**What is expected:** Below are lines of records; copy exactly those from the one containing "Task: Select the P&L tab" through the one containing "Given: Click the pink Social media chat icon", leaving the pictures behind.

### Record extracts ###

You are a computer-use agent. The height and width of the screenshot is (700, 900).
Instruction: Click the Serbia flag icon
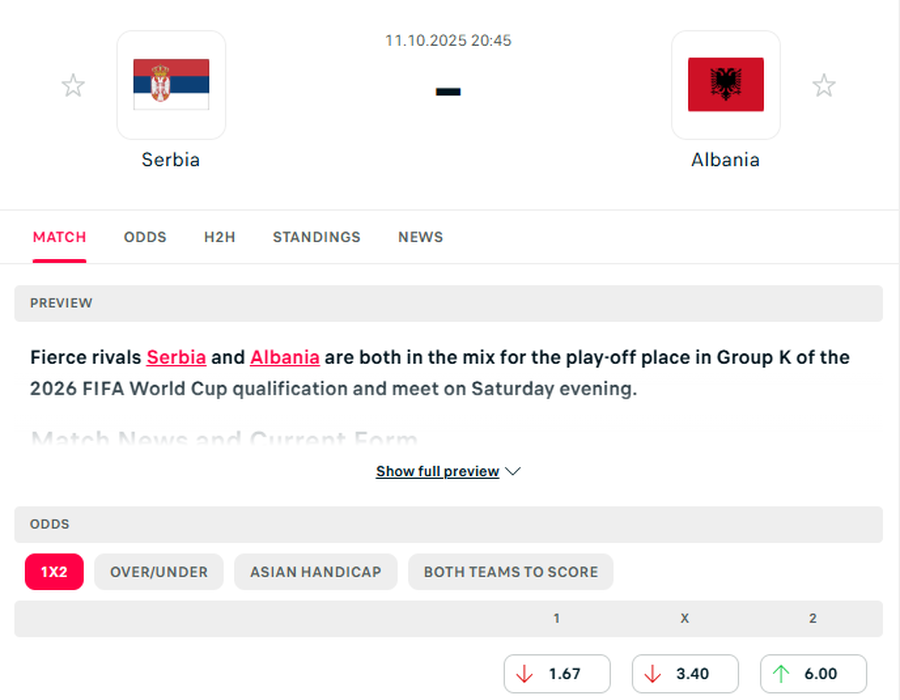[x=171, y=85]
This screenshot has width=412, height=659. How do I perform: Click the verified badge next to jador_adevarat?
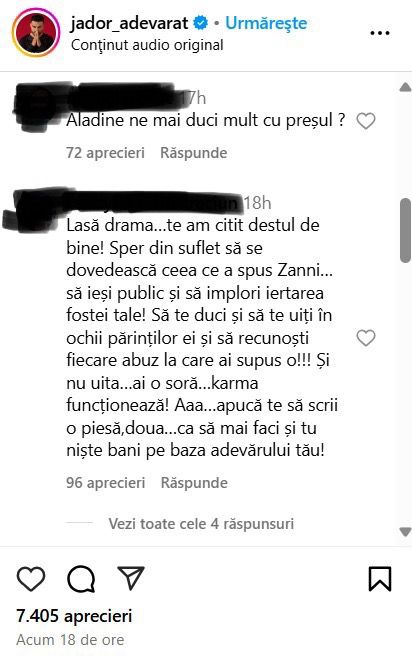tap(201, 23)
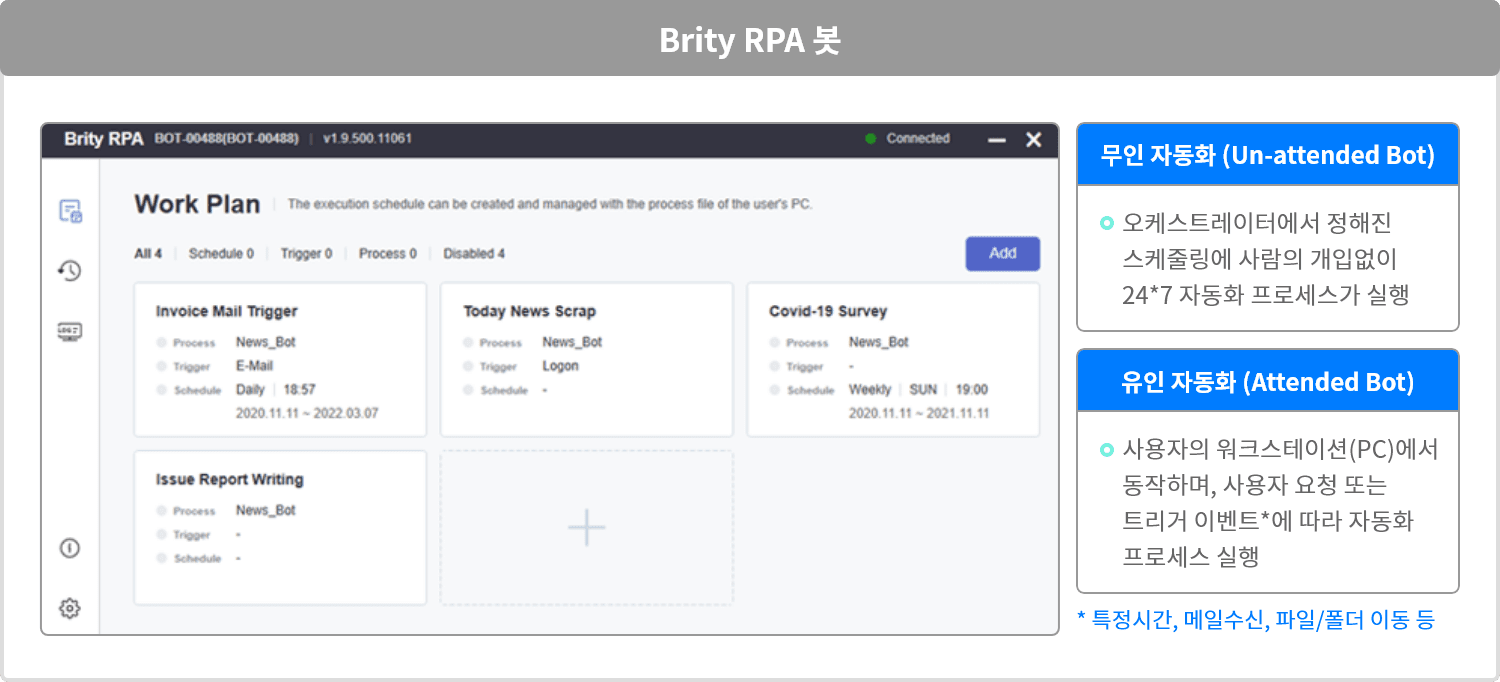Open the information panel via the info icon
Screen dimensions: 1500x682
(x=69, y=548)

###
### Record extracts ###

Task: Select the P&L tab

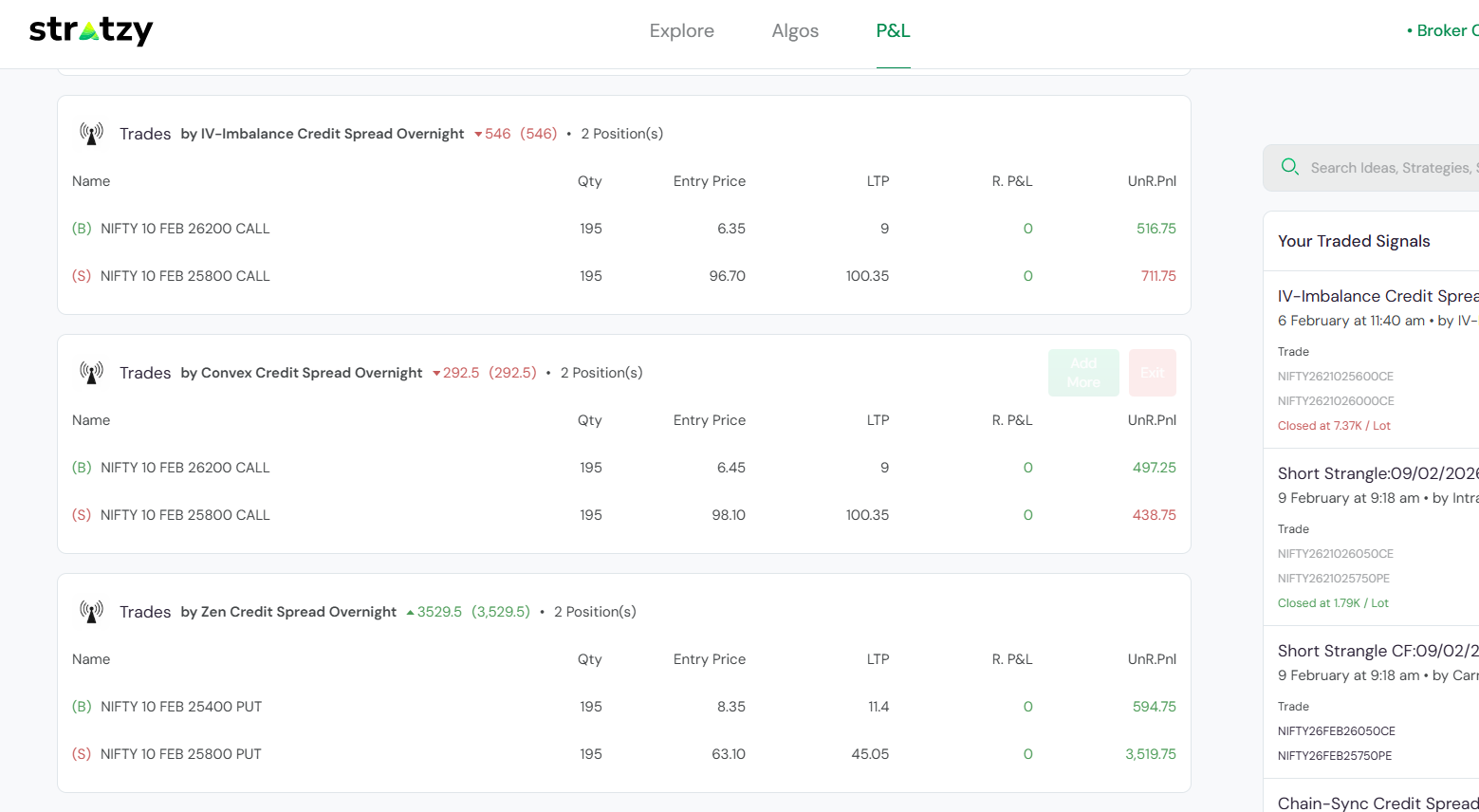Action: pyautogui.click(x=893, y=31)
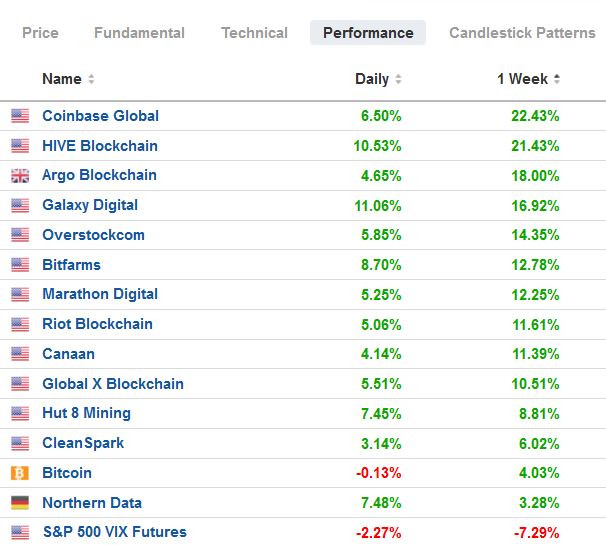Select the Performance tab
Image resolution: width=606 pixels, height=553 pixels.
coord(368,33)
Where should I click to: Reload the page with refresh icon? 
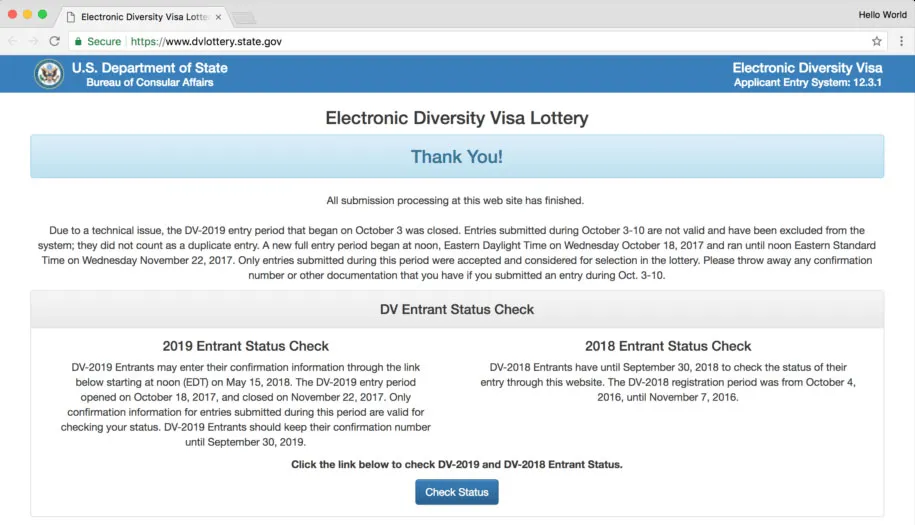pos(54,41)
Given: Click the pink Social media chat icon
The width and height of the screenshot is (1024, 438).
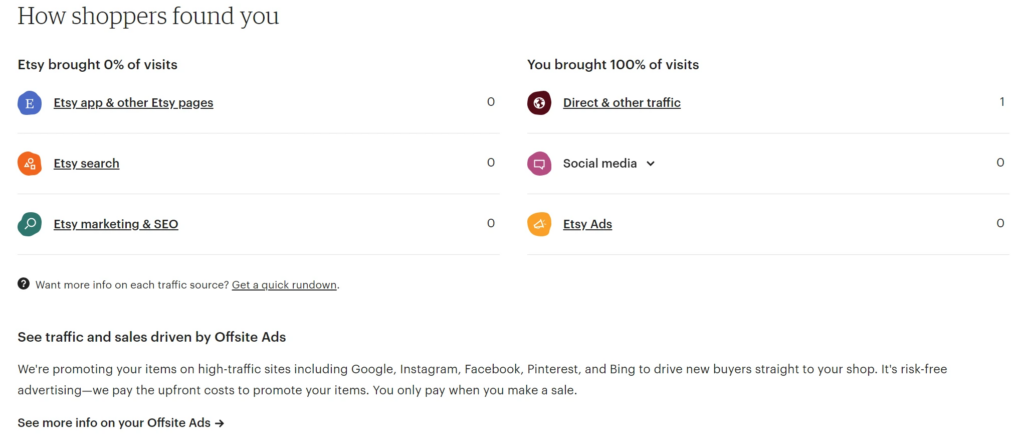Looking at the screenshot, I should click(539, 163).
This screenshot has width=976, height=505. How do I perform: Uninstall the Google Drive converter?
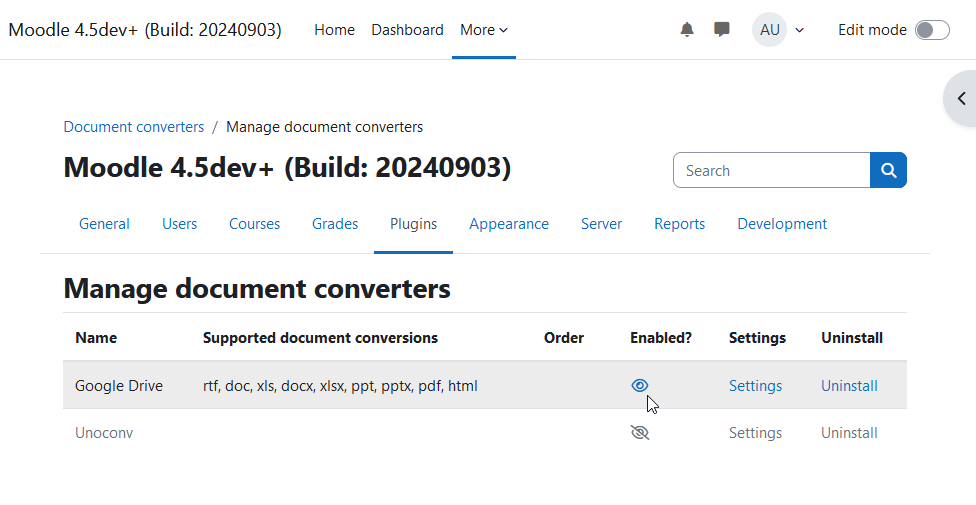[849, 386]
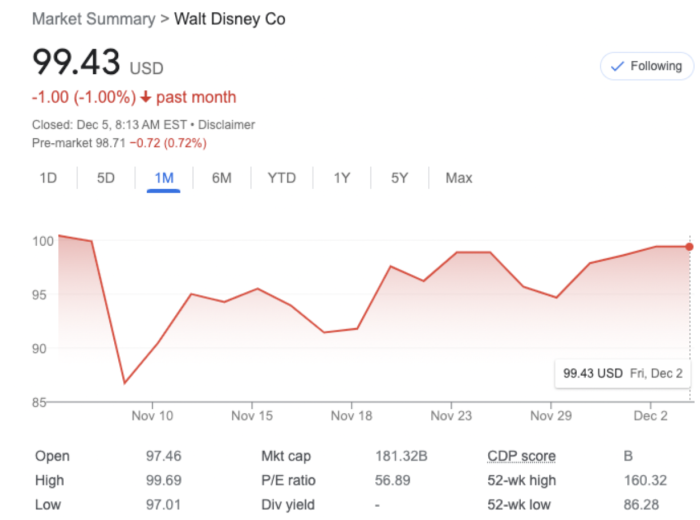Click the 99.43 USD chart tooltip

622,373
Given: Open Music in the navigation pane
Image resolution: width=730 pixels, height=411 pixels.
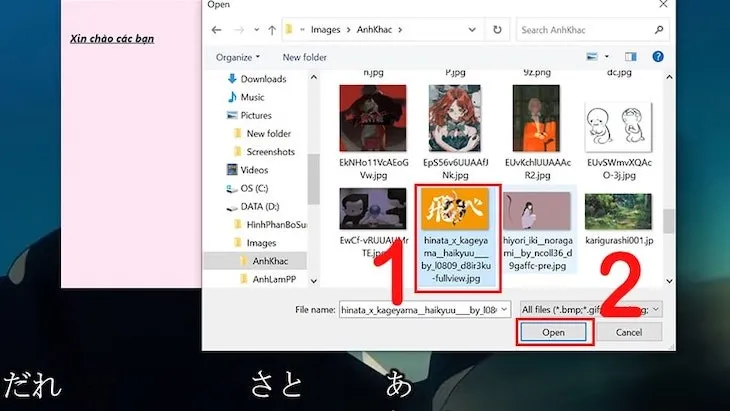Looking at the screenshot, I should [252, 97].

###

**Solution to this task:**
Task: Select the P&L tab

Action: pyautogui.click(x=893, y=31)
Select the Performance tab
Image resolution: width=606 pixels, height=553 pixels.
coord(368,33)
Where should I click to: Reload the page with refresh icon? 
pos(54,41)
Given: Click the pink Social media chat icon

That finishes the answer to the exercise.